■ Entries provided ■
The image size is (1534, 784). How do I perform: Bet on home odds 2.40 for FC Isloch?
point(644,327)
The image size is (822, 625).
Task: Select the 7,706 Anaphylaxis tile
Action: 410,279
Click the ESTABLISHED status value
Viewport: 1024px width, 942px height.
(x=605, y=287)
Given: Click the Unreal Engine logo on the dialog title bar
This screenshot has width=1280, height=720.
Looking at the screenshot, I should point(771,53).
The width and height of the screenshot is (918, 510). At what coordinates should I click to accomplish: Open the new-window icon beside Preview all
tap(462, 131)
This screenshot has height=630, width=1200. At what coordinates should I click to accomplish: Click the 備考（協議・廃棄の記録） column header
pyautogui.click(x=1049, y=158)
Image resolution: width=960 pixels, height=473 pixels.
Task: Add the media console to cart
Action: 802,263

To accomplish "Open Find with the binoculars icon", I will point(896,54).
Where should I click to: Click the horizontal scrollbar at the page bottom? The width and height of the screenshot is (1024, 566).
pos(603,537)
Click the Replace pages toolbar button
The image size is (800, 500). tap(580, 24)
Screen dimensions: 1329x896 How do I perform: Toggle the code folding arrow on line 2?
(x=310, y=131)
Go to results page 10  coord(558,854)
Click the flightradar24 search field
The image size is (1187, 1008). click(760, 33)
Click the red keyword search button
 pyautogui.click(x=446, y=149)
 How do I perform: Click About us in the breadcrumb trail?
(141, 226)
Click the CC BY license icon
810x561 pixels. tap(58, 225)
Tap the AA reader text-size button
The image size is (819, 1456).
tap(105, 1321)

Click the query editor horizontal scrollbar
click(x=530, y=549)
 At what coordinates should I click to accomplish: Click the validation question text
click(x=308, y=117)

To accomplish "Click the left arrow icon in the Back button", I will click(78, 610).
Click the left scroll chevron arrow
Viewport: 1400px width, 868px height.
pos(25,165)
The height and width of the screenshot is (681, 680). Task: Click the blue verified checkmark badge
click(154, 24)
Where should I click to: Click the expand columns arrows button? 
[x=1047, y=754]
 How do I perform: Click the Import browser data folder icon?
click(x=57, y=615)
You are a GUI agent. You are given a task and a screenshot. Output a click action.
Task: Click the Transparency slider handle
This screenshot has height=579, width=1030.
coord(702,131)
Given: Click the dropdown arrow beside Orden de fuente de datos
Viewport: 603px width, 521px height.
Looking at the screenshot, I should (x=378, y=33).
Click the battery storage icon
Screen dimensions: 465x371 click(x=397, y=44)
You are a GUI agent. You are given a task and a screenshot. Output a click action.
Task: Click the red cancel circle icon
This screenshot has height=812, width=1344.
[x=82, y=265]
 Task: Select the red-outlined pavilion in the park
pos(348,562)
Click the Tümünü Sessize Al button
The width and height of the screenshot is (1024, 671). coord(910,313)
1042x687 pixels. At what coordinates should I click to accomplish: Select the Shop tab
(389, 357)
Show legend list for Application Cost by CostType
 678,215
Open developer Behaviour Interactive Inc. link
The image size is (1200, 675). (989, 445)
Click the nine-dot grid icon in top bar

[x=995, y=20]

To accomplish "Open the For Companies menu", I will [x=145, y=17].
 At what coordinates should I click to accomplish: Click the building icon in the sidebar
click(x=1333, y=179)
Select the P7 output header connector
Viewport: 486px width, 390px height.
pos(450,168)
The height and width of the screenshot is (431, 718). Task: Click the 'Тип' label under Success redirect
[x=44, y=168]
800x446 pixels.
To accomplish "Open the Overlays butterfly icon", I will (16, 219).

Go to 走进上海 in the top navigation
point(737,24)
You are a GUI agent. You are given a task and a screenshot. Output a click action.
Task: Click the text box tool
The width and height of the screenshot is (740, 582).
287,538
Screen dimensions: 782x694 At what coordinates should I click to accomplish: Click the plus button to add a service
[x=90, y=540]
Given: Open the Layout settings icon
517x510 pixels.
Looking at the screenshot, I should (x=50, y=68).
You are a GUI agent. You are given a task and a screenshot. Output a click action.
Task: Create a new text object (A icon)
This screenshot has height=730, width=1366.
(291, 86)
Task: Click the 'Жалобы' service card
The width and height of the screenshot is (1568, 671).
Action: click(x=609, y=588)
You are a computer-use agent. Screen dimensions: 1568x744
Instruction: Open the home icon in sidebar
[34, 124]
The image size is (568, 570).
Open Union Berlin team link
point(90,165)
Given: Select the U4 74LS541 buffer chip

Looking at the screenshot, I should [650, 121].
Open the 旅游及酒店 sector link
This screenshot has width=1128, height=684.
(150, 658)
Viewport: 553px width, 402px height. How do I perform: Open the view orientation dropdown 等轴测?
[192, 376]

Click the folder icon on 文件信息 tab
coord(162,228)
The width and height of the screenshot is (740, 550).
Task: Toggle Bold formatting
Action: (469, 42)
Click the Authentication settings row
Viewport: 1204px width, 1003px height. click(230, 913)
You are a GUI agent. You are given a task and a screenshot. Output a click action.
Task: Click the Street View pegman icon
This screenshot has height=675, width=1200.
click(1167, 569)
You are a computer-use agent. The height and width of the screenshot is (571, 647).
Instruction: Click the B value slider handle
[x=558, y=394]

■ What is expected ■
The full listing, retyped exactly, is the expected answer.

■ Result of the exercise ■
The image size is (1534, 784). How do I perform: Bet on home odds 2.40 for FC Isloch?
point(644,327)
The image size is (822, 625).
Task: Select the 7,706 Anaphylaxis tile
Action: 410,279
Click the ESTABLISHED status value
Viewport: 1024px width, 942px height.
(x=605, y=287)
Given: Click the Unreal Engine logo on the dialog title bar
This screenshot has width=1280, height=720.
Looking at the screenshot, I should point(771,53).
The width and height of the screenshot is (918, 510). At what coordinates should I click to accomplish: Open the new-window icon beside Preview all
tap(462, 131)
This screenshot has height=630, width=1200. At what coordinates should I click to accomplish: Click the 備考（協議・廃棄の記録） column header
pyautogui.click(x=1049, y=158)
Image resolution: width=960 pixels, height=473 pixels.
Task: Add the media console to cart
Action: 802,263

To accomplish "Open Find with the binoculars icon", I will point(896,54).
Where should I click to: Click the horizontal scrollbar at the page bottom? The width and height of the screenshot is (1024, 566).
pos(603,537)
Click the Replace pages toolbar button
The image size is (800, 500). tap(580, 24)
Screen dimensions: 1329x896 How do I perform: Toggle the code folding arrow on line 2?
(x=310, y=131)
Go to results page 10  coord(558,854)
Click the flightradar24 search field
The image size is (1187, 1008). click(760, 33)
Click the red keyword search button
 pyautogui.click(x=446, y=149)
 How do I perform: Click About us in the breadcrumb trail?
(141, 226)
Click the CC BY license icon
810x561 pixels. tap(58, 225)
Tap the AA reader text-size button
The image size is (819, 1456).
tap(105, 1321)

Click the query editor horizontal scrollbar
click(x=530, y=549)
 At what coordinates should I click to accomplish: Click the validation question text
click(x=308, y=117)

To accomplish "Click the left arrow icon in the Back button", I will click(78, 610).
Click the left scroll chevron arrow
Viewport: 1400px width, 868px height.
pos(25,165)
The height and width of the screenshot is (681, 680). Task: Click the blue verified checkmark badge
click(154, 24)
Where should I click to: Click the expand columns arrows button? 
[x=1047, y=754]
 How do I perform: Click the Import browser data folder icon?
click(x=57, y=615)
You are a GUI agent. You are given a task and a screenshot. Output a click action.
Task: Click the Transparency slider handle
This screenshot has height=579, width=1030.
coord(702,131)
Given: Click the dropdown arrow beside Orden de fuente de datos
Viewport: 603px width, 521px height.
Looking at the screenshot, I should (x=378, y=33).
Click the battery storage icon
Screen dimensions: 465x371 click(x=397, y=44)
You are a GUI agent. You are given a task and a screenshot. Output a click action.
Task: Click the red cancel circle icon
This screenshot has height=812, width=1344.
[x=82, y=265]
 Task: Select the red-outlined pavilion in the park
pos(348,562)
Click the Tümünü Sessize Al button
The width and height of the screenshot is (1024, 671). coord(910,313)
1042x687 pixels. At what coordinates should I click to accomplish: Select the Shop tab
(389, 357)
Show legend list for Application Cost by CostType
 678,215
Open developer Behaviour Interactive Inc. link
The image size is (1200, 675). (989, 445)
Click the nine-dot grid icon in top bar

[x=995, y=20]

To accomplish "Open the For Companies menu", I will [x=145, y=17].
 At what coordinates should I click to accomplish: Click the building icon in the sidebar
click(x=1333, y=179)
Select the P7 output header connector
Viewport: 486px width, 390px height.
pos(450,168)
The height and width of the screenshot is (431, 718). Task: Click the 'Тип' label under Success redirect
[x=44, y=168]
800x446 pixels.
To accomplish "Open the Overlays butterfly icon", I will (16, 219).

Go to 走进上海 in the top navigation
point(737,24)
You are a GUI agent. You are given a task and a screenshot. Output a click action.
Task: Click the text box tool
The width and height of the screenshot is (740, 582).
287,538
Screen dimensions: 782x694 At what coordinates should I click to accomplish: Click the plus button to add a service
[x=90, y=540]
Given: Open the Layout settings icon
517x510 pixels.
Looking at the screenshot, I should (x=50, y=68).
You are a GUI agent. You are given a task and a screenshot. Output a click action.
Task: Create a new text object (A icon)
This screenshot has height=730, width=1366.
(291, 86)
Task: Click the 'Жалобы' service card
The width and height of the screenshot is (1568, 671).
Action: click(x=609, y=588)
You are a computer-use agent. Screen dimensions: 1568x744
Instruction: Open the home icon in sidebar
[34, 124]
The image size is (568, 570).
Open Union Berlin team link
point(90,165)
Given: Select the U4 74LS541 buffer chip

Looking at the screenshot, I should [650, 121].
Open the 旅游及酒店 sector link
This screenshot has width=1128, height=684.
(150, 658)
Viewport: 553px width, 402px height. How do I perform: Open the view orientation dropdown 等轴测?
[192, 376]

Click the folder icon on 文件信息 tab
coord(162,228)
The width and height of the screenshot is (740, 550).
Task: Toggle Bold formatting
Action: (469, 42)
Click the Authentication settings row
Viewport: 1204px width, 1003px height. click(230, 913)
You are a GUI agent. You are given a task and a screenshot. Output a click action.
Task: Click the Street View pegman icon
This screenshot has height=675, width=1200.
click(1167, 569)
You are a computer-use agent. The height and width of the screenshot is (571, 647).
Instruction: Click the B value slider handle
[x=558, y=394]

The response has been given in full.